Governor's jobs records includes thousands of lost jobs, lost promises
For nearly three decades, this rural community in north central Florida was home to a bustling mill that was the principal employer for its 1,400 residents.
Then, in November 2011, the recession-induced collapse of the housing market forced Georgia-Pacific to close its plywood plant. All 400 employees were sent scrambling to find work — weeks before the holidays. And the mill that once produced the sawdust-covered staples of the state’s housing market stood idle, cutting off the lifeblood of the local economy.
“The mill was a boost to the entire town — the schools, churches, local businesses,” said Pastor Joe Williams. “All of a sudden, all that disappeared.” Now, after two years the mill stands shuttered. Many of its employees have found other jobs but at lower wages, and local community leaders, who had hoped to get help from the state, say they are on their own. “We’ve tried to sell ourselves to [the state Department of Economic Opportunity],” said Hawthorne Mayor Matthew Surrency, but the effort has yielded little return.

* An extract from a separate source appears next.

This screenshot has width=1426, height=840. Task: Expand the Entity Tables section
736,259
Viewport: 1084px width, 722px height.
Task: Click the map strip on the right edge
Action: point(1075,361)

The story of Hawthorne is not one Gov. Rick Scott talks about on his public relations roadshow as the state’s “jobs” governor. It is a tale of the tens of thousands of private sector jobs lost in Florida since Scott took office in January 2011. It is about once robust manufacturing jobs that were replaced by lower-wage service sector employment. And it is about the thousands of companies already here that received little help with tax breaks or other incentives.